- _The problem_:
Rewrite the listing below, replacing every instance of "Viewport" with "Display area" and leaving everything else the same.
— Start Dataset records —
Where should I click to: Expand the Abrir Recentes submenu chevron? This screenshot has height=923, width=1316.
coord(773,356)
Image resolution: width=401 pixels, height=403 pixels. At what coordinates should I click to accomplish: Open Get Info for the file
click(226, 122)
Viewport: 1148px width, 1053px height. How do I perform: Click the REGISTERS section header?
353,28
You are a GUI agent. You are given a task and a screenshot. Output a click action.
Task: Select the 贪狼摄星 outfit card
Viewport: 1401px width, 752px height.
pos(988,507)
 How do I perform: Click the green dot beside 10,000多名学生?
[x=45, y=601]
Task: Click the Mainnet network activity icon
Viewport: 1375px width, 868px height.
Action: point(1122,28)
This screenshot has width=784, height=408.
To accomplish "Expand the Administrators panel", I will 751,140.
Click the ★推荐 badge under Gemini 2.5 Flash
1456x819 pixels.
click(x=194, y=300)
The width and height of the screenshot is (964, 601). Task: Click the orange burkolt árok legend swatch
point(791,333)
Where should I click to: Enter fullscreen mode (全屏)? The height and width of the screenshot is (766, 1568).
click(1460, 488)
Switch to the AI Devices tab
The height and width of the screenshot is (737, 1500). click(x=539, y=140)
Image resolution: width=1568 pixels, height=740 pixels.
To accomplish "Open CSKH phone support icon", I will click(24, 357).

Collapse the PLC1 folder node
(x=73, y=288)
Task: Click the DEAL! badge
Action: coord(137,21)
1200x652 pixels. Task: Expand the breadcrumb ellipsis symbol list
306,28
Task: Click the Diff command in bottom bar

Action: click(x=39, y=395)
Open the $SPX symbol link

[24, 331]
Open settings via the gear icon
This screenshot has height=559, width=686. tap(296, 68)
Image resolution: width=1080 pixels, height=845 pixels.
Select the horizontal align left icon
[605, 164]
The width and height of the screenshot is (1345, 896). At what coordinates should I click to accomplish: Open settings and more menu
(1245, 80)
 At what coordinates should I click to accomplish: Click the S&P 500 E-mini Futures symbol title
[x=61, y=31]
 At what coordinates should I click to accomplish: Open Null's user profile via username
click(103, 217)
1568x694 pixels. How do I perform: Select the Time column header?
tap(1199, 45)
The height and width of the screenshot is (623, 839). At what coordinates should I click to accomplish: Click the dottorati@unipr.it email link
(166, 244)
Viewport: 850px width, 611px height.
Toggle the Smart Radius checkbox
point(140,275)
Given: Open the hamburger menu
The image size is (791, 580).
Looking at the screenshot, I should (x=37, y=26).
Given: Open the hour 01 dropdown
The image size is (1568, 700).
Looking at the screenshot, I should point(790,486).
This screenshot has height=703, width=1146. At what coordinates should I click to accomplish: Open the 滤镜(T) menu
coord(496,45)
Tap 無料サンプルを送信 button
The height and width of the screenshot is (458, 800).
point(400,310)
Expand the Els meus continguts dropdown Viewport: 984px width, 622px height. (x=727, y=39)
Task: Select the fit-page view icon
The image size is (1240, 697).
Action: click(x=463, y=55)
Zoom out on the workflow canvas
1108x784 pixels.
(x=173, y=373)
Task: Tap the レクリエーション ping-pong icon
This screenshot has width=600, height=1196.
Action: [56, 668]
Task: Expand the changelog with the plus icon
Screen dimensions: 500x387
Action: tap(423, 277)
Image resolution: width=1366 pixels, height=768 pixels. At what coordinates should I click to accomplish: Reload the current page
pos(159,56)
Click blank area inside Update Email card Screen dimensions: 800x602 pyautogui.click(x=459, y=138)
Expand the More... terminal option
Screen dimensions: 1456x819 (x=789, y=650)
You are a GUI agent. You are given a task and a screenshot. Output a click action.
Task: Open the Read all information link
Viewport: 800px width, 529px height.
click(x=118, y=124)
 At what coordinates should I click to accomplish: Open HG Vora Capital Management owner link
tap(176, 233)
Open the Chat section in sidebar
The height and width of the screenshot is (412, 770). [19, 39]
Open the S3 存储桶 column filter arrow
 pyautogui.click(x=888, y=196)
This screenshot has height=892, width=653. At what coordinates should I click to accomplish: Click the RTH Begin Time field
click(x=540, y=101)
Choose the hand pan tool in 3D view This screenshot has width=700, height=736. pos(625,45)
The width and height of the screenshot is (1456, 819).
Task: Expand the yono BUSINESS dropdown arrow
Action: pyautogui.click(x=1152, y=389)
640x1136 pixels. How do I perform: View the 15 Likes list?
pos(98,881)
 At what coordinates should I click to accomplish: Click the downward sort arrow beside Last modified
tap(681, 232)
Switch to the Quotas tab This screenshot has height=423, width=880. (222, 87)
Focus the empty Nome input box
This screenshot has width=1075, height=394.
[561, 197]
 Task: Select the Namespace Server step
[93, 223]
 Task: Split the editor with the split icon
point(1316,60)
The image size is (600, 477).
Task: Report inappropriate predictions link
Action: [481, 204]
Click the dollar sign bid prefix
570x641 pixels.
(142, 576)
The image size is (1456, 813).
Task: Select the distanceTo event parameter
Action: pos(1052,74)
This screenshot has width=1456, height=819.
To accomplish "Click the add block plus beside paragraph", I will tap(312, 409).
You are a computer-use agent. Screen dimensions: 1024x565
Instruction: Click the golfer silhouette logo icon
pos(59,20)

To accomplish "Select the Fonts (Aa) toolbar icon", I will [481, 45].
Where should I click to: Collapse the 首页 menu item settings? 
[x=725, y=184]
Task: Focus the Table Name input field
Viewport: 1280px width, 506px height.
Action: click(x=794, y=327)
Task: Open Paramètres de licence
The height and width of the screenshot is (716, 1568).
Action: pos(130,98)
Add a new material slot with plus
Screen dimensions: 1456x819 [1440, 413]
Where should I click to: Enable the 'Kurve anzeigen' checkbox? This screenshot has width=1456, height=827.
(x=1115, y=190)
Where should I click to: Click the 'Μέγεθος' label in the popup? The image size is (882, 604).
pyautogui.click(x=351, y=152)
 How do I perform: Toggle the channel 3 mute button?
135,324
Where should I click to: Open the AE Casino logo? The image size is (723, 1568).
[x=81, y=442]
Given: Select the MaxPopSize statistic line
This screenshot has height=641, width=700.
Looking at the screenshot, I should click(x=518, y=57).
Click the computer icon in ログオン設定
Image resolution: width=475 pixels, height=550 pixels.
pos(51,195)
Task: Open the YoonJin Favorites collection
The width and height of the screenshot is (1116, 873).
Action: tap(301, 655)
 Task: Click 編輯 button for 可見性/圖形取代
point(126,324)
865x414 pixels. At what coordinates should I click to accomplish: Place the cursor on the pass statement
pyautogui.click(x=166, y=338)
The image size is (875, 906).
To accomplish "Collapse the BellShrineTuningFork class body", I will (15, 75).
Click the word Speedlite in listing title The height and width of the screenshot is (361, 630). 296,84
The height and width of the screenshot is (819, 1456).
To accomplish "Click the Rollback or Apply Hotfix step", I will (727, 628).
— End Dataset records —
- _Complete output_:
Where should I click to: Expand the Abrir Recentes submenu chevron? This screenshot has height=923, width=1316.
coord(773,356)
Image resolution: width=401 pixels, height=403 pixels. At what coordinates should I click to accomplish: Open Get Info for the file
click(226, 122)
Display area: 1148px width, 1053px height. How do I perform: Click the REGISTERS section header?
353,28
You are a GUI agent. You are given a task and a screenshot. Output a click action.
Task: Select the 贪狼摄星 outfit card
Display area: 1401px width, 752px height.
pos(988,507)
 How do I perform: Click the green dot beside 10,000多名学生?
[x=45, y=601]
Task: Click the Mainnet network activity icon
Display area: 1375px width, 868px height.
Action: point(1122,28)
This screenshot has width=784, height=408.
To accomplish "Expand the Administrators panel", I will 751,140.
Click the ★推荐 badge under Gemini 2.5 Flash
1456x819 pixels.
click(x=194, y=300)
The width and height of the screenshot is (964, 601). Task: Click the orange burkolt árok legend swatch
point(791,333)
Where should I click to: Enter fullscreen mode (全屏)? The height and width of the screenshot is (766, 1568).
click(1460, 488)
Switch to the AI Devices tab
The height and width of the screenshot is (737, 1500). click(x=539, y=140)
Image resolution: width=1568 pixels, height=740 pixels.
To accomplish "Open CSKH phone support icon", I will click(24, 357).

Collapse the PLC1 folder node
(x=73, y=288)
Task: Click the DEAL! badge
Action: coord(137,21)
1200x652 pixels. Task: Expand the breadcrumb ellipsis symbol list
306,28
Task: Click the Diff command in bottom bar

Action: click(x=39, y=395)
Open the $SPX symbol link

[24, 331]
Open settings via the gear icon
This screenshot has height=559, width=686. tap(296, 68)
Image resolution: width=1080 pixels, height=845 pixels.
Select the horizontal align left icon
[605, 164]
The width and height of the screenshot is (1345, 896). At what coordinates should I click to accomplish: Open settings and more menu
(1245, 80)
 At what coordinates should I click to accomplish: Click the S&P 500 E-mini Futures symbol title
[x=61, y=31]
 At what coordinates should I click to accomplish: Open Null's user profile via username
click(103, 217)
1568x694 pixels. How do I perform: Select the Time column header?
tap(1199, 45)
The height and width of the screenshot is (623, 839). At what coordinates should I click to accomplish: Click the dottorati@unipr.it email link
(166, 244)
Display area: 850px width, 611px height.
Toggle the Smart Radius checkbox
point(140,275)
Given: Open the hamburger menu
The image size is (791, 580).
Looking at the screenshot, I should (x=37, y=26).
Given: Open the hour 01 dropdown
The image size is (1568, 700).
Looking at the screenshot, I should point(790,486).
This screenshot has height=703, width=1146. At what coordinates should I click to accomplish: Open the 滤镜(T) menu
coord(496,45)
Tap 無料サンプルを送信 button
The height and width of the screenshot is (458, 800).
point(400,310)
Expand the Els meus continguts dropdown Display area: 984px width, 622px height. (x=727, y=39)
Task: Select the fit-page view icon
The image size is (1240, 697).
Action: click(x=463, y=55)
Zoom out on the workflow canvas
1108x784 pixels.
(x=173, y=373)
Task: Tap the レクリエーション ping-pong icon
This screenshot has width=600, height=1196.
Action: [56, 668]
Task: Expand the changelog with the plus icon
Screen dimensions: 500x387
Action: tap(423, 277)
Image resolution: width=1366 pixels, height=768 pixels. At what coordinates should I click to accomplish: Reload the current page
pos(159,56)
Click blank area inside Update Email card Screen dimensions: 800x602 pyautogui.click(x=459, y=138)
Expand the More... terminal option
Screen dimensions: 1456x819 (x=789, y=650)
You are a GUI agent. You are given a task and a screenshot. Output a click action.
Task: Open the Read all information link
Display area: 800px width, 529px height.
click(x=118, y=124)
 At what coordinates should I click to accomplish: Open HG Vora Capital Management owner link
tap(176, 233)
Open the Chat section in sidebar
The height and width of the screenshot is (412, 770). [19, 39]
Open the S3 存储桶 column filter arrow
 pyautogui.click(x=888, y=196)
This screenshot has height=892, width=653. At what coordinates should I click to accomplish: Click the RTH Begin Time field
click(x=540, y=101)
Choose the hand pan tool in 3D view This screenshot has width=700, height=736. pos(625,45)
The width and height of the screenshot is (1456, 819).
Task: Expand the yono BUSINESS dropdown arrow
Action: pyautogui.click(x=1152, y=389)
640x1136 pixels. How do I perform: View the 15 Likes list?
pos(98,881)
 At what coordinates should I click to accomplish: Click the downward sort arrow beside Last modified
tap(681, 232)
Switch to the Quotas tab This screenshot has height=423, width=880. (222, 87)
Focus the empty Nome input box
This screenshot has width=1075, height=394.
[561, 197]
 Task: Select the Namespace Server step
[93, 223]
 Task: Split the editor with the split icon
point(1316,60)
The image size is (600, 477).
Task: Report inappropriate predictions link
Action: [481, 204]
Click the dollar sign bid prefix
570x641 pixels.
(142, 576)
The image size is (1456, 813).
Task: Select the distanceTo event parameter
Action: pos(1052,74)
This screenshot has width=1456, height=819.
To accomplish "Click the add block plus beside paragraph", I will tap(312, 409).
You are a computer-use agent. Screen dimensions: 1024x565
Instruction: Click the golfer silhouette logo icon
pos(59,20)

To accomplish "Select the Fonts (Aa) toolbar icon", I will [481, 45].
Where should I click to: Collapse the 首页 menu item settings? 
[x=725, y=184]
Task: Focus the Table Name input field
Display area: 1280px width, 506px height.
Action: click(x=794, y=327)
Task: Open Paramètres de licence
The height and width of the screenshot is (716, 1568).
Action: pos(130,98)
Add a new material slot with plus
Screen dimensions: 1456x819 [1440, 413]
Where should I click to: Enable the 'Kurve anzeigen' checkbox? This screenshot has width=1456, height=827.
(x=1115, y=190)
Where should I click to: Click the 'Μέγεθος' label in the popup? The image size is (882, 604).
pyautogui.click(x=351, y=152)
 How do I perform: Toggle the channel 3 mute button?
135,324
Where should I click to: Open the AE Casino logo? The image size is (723, 1568).
[x=81, y=442]
Given: Select the MaxPopSize statistic line
This screenshot has height=641, width=700.
Looking at the screenshot, I should click(x=518, y=57).
Click the computer icon in ログオン設定
Image resolution: width=475 pixels, height=550 pixels.
pos(51,195)
Task: Open the YoonJin Favorites collection
The width and height of the screenshot is (1116, 873).
Action: tap(301, 655)
 Task: Click 編輯 button for 可見性/圖形取代
point(126,324)
865x414 pixels. At what coordinates should I click to accomplish: Place the cursor on the pass statement
pyautogui.click(x=166, y=338)
The image size is (875, 906).
To accomplish "Collapse the BellShrineTuningFork class body", I will (15, 75).
Click the word Speedlite in listing title The height and width of the screenshot is (361, 630). 296,84
The height and width of the screenshot is (819, 1456).
To accomplish "Click the Rollback or Apply Hotfix step", I will (727, 628).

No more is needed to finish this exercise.